The teaching of computer programming in English schools is not new, with educational programming languages such as Logo widely used in both primary and secondary education settings during the 1980s and 90s. However, research to date has been mixed and the findings inconclusive (Clements 1999; Voogt et al. 2015), but there have been significant technological developments in novice programming environments since much of this previous research was conducted. The ScratchMaths (SM) project seeks to explore this current potential in depth for the 9-11 primary age group (upper Key Stage 2) in light of the recent curriculum changes in England, which have initiated a renewed enthusiasm and motivation for the teaching of programming in schools.
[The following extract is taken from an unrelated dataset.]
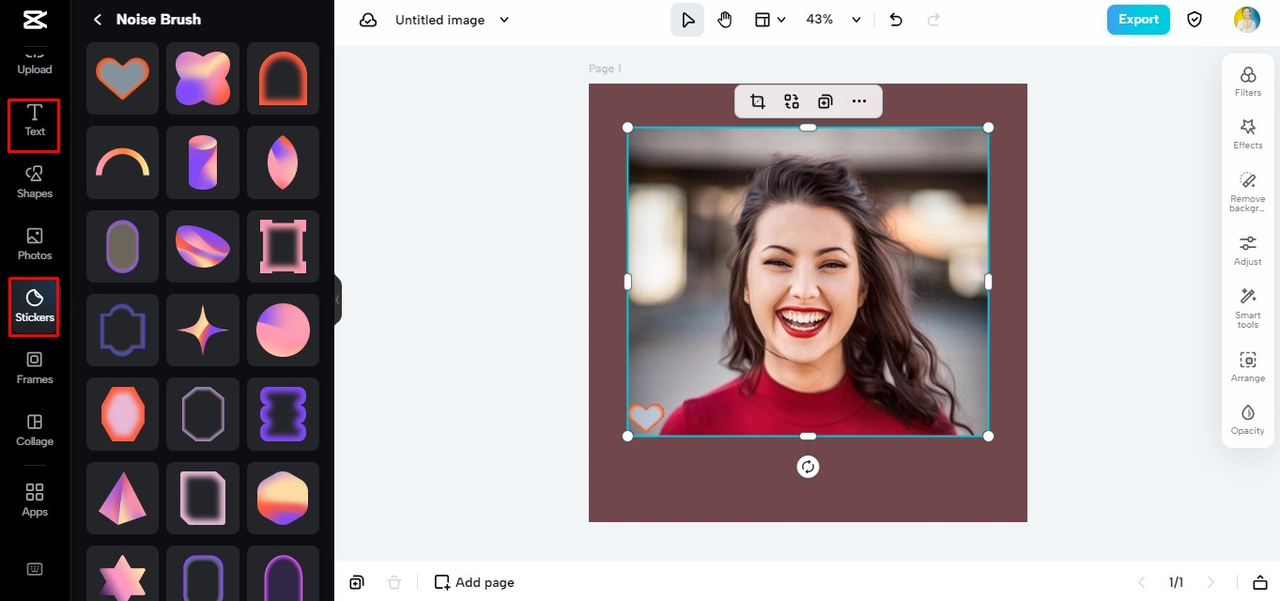1280x601 pixels.
Task: Open the 43% zoom dropdown
Action: (x=856, y=20)
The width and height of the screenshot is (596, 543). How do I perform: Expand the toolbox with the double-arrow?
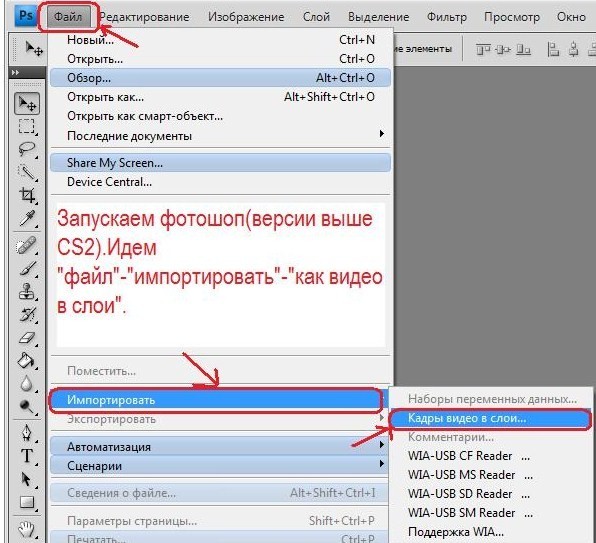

We seek to redress the lack of clarity concerning, for example, computational thinking, the role programming plays in its development, and the relationship between learning to program and learning to express mathematical ideas through programming.
Clements, D.H., 1999. The future of educational computing research: The case of computer programming. Information Technology in Childhood Education Annual, 1, pp.147-179.
Voogt, J. et al., 2015. Computational thinking in compulsory education: Towards an agenda for research and practice. Education and Information Technologies, 20(4), pp.715-728.
- Overview of Research
The project is an efficacy trial developing and evaluating the effect of learning to program on understanding computational thinking and mathematical thinking. Our focus is two-fold.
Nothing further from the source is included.